Menu Chiudi

Genova Vocal Ensemble – concerto

Direttore Roberta Paraninfo

Sabato 17 Luglio 2021
Chiesa di Sant’Andrea, ore 21.30

Musica di
R. Brisotto –  L. Donati – P. Aretino – T. L. de Victoria – G.P. da Palestrina – J. S. Bach – F. Mendelssohn – J. Rheinberger – R. Stroope

Il Genova Vocal Ensemble ha compiuto, nell’ottobre 2020, i suoi primi 25 anni. È la formazione più “antica” dell’Accademia Vocale di Genova: nata nel 1995, racchiude in sé il bagaglio di esperienze didattiche e umane che ne caratterizzano l’operare.

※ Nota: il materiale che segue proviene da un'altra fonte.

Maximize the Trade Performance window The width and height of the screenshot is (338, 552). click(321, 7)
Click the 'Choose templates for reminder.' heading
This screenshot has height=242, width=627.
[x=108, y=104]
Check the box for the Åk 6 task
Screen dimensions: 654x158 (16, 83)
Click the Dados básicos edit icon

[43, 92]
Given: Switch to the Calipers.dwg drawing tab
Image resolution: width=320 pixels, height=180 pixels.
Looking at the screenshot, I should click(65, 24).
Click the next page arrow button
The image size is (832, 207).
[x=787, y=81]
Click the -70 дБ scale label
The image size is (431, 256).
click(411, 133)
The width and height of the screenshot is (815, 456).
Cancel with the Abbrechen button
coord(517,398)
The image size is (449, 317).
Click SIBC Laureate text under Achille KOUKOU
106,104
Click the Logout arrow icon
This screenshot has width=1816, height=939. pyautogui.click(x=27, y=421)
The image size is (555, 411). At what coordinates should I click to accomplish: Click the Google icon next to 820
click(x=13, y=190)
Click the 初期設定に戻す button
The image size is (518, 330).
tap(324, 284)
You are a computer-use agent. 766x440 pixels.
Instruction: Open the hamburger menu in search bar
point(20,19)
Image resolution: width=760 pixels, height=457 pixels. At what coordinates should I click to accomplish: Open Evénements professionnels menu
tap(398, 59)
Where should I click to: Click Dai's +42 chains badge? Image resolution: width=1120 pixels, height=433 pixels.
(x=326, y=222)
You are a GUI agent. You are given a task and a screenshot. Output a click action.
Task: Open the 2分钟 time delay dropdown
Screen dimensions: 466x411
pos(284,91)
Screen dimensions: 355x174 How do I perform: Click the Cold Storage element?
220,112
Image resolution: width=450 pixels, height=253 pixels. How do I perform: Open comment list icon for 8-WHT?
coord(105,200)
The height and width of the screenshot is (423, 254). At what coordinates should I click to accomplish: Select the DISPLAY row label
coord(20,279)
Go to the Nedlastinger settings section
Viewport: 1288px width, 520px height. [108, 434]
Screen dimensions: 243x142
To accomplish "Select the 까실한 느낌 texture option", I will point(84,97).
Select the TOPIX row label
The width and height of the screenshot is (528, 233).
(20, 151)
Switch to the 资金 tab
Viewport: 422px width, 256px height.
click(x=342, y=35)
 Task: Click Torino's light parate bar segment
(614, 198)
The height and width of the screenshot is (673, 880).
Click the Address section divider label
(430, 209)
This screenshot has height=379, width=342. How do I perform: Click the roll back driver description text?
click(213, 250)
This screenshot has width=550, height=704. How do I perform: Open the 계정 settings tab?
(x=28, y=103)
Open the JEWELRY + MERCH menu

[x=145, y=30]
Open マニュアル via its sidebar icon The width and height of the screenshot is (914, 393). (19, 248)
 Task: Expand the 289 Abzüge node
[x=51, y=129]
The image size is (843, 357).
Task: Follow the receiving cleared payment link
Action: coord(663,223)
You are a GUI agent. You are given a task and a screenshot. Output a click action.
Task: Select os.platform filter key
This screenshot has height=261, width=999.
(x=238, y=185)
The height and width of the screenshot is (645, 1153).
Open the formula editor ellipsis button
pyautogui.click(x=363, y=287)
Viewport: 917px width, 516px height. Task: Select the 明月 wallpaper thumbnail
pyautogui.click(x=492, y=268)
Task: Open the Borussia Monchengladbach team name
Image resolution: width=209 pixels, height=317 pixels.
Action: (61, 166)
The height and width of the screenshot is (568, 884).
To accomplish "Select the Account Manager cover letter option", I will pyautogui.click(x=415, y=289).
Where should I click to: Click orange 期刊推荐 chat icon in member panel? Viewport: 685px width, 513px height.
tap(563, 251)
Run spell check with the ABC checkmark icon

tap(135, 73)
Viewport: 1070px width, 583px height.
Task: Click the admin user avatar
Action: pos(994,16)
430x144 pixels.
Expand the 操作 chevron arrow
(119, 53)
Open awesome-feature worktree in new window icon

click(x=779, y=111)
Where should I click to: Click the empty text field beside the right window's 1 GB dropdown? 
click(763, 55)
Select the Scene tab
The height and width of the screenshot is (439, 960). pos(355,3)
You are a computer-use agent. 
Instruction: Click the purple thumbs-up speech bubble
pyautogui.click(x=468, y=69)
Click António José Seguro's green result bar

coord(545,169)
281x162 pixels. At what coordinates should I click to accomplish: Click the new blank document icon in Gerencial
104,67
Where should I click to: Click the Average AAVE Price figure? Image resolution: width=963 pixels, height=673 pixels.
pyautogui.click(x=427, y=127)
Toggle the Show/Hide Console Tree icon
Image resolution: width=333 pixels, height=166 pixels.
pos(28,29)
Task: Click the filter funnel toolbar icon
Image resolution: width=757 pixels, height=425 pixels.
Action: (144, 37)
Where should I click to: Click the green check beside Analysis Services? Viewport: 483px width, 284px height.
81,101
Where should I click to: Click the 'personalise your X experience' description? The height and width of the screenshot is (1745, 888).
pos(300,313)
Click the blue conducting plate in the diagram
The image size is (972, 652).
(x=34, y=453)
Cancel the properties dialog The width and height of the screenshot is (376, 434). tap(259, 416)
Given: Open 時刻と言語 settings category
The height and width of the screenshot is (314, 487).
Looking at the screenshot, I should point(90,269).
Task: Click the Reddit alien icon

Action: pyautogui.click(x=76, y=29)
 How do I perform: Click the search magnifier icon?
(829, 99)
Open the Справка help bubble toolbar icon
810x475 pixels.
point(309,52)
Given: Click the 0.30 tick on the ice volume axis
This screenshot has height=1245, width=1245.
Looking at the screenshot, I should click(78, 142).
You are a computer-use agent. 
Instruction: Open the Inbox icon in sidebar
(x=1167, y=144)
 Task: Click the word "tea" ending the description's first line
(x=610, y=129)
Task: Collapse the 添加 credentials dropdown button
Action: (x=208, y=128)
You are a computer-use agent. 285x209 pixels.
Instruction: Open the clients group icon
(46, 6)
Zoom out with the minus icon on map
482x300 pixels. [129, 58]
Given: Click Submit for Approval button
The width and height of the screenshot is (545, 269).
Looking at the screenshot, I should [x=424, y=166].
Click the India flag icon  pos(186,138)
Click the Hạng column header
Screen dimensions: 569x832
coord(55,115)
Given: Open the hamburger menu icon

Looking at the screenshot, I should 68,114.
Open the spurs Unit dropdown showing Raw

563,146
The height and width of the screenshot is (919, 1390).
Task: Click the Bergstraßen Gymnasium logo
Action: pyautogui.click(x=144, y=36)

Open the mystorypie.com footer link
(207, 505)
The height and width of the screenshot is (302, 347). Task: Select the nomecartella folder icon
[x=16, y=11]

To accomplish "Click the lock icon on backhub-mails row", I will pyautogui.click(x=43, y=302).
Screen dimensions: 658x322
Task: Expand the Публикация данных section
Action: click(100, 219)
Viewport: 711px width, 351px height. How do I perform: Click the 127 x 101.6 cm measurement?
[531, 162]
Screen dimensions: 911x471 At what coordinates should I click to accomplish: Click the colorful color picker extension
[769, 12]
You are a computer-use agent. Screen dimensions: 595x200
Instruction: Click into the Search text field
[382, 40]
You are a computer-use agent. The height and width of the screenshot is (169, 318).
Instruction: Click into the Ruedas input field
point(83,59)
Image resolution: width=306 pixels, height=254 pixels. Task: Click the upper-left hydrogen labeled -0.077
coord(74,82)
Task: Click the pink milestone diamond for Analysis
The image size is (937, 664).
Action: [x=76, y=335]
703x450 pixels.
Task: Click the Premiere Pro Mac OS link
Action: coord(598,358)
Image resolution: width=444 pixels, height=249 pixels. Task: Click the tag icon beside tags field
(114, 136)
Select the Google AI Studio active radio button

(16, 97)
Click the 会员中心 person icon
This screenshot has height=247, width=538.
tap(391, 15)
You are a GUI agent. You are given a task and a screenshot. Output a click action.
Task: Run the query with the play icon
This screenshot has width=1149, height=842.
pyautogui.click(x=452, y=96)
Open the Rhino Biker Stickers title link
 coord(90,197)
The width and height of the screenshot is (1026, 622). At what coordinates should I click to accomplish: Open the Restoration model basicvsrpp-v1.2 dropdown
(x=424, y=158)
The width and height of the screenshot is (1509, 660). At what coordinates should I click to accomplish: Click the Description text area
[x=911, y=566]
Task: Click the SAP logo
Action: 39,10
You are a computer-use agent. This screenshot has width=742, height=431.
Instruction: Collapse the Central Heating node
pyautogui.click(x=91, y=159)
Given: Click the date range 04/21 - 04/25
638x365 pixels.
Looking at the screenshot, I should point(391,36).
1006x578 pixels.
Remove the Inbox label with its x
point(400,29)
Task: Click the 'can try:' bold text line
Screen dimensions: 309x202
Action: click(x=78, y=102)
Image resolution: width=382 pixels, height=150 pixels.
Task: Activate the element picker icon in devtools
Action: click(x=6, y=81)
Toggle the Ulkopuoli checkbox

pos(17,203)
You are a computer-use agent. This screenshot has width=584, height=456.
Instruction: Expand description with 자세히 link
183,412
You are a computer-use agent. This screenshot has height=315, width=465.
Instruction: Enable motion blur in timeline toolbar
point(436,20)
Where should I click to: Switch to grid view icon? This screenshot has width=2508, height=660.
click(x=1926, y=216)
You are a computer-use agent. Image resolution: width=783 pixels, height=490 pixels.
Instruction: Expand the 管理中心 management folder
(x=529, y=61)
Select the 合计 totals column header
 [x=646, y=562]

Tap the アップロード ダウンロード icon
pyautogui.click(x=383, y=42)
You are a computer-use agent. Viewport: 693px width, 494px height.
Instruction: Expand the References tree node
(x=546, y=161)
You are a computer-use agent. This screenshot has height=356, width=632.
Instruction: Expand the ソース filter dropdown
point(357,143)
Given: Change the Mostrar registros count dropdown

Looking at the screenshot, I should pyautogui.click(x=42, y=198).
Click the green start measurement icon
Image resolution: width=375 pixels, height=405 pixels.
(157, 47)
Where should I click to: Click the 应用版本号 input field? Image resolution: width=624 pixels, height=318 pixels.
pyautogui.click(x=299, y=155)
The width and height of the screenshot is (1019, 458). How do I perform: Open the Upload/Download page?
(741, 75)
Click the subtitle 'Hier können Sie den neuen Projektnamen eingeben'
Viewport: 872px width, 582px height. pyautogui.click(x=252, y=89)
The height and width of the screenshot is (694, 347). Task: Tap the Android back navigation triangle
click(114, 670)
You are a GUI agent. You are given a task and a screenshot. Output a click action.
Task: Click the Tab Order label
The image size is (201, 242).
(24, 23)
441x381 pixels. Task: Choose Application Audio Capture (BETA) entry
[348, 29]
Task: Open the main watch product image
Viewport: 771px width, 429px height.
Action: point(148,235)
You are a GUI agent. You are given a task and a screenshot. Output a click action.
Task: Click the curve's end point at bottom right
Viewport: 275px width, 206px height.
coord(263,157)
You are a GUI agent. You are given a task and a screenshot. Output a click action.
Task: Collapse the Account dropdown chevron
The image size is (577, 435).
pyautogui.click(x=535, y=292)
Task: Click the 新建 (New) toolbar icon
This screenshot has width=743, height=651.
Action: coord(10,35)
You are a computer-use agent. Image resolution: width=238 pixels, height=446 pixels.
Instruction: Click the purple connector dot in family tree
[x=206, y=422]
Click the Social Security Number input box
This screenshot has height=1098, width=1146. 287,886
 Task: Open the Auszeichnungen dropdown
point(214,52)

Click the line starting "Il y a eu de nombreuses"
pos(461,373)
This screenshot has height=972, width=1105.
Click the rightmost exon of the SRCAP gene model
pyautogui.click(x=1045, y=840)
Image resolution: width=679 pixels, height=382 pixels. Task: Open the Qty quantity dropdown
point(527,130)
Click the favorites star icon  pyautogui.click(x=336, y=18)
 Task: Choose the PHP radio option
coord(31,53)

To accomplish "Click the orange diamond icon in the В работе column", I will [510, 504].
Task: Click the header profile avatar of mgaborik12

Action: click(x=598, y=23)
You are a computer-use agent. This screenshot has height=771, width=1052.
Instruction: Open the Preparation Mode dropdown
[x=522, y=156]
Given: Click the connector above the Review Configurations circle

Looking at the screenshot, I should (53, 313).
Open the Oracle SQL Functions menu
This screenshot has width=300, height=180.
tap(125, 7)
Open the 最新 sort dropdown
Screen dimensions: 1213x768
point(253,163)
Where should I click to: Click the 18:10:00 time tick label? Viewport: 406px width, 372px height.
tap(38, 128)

Si tratta di un ensemble che si modula dalla formazione a voci pari a quella a voci miste, a seconda del repertorio proposto, formato da cantori che in maggior parte lavorano insieme sin dall’infanzia. Una così assidua e profonda condivisione di esperienze e conoscenze ha creato una compagine affiatata, dalle qualità riconosciute e premiate in occasione della partecipazione del gruppo a un buon numero di concorsi e festival nazionali e internazionali.

Il Genova Vocal Ensemble ama e si caratterizza per il repertorio a cappella, ma nel corso degli anni ha presentato anche programmi con accompagnamento, trascrizioni originali o composizioni proprie delle voci pari femminili: fra questi vale citare il progetto “Pro Festo Innocentium” composto intorno a Messe e Vespri, che Michael Haydn dedicò all’omonima celebrazione del calendario liturgico. Con una passione spiccata per il repertorio antico, ma caratterizzato da elasticità, curiosità e vivacità, ha dato vita anche a programmi di diverso stile e carattere, dal teatro musicale fino all’esecuzione di prime opere contemporanee.

Il programma si apre e si chiude con un omaggio a Dante, in particolare il primo (di Roberto Brisotto, compositore vivente) è un brano scritto per il GVE e che vede, in questo concerto, la sua prima esecuzione. Anche il secondo brano porta la dedica di Lorenzo Donati al Genova Vocal Ensemble, nella sua “versione” a voci pari. Il restante programma offerto dal gruppo è dedicato al repertorio per le voci miste, in un viaggio attraverso la polifonia rinascimentale, barocca (con due brani di Bach) e romantica, concludendo con il brano di Randall Stroope, che omaggia Dante con quel verso che vuol suonare, ora, per tutti noi, come parola di speranza: “…e quindi uscimmo a riveder le stelle”.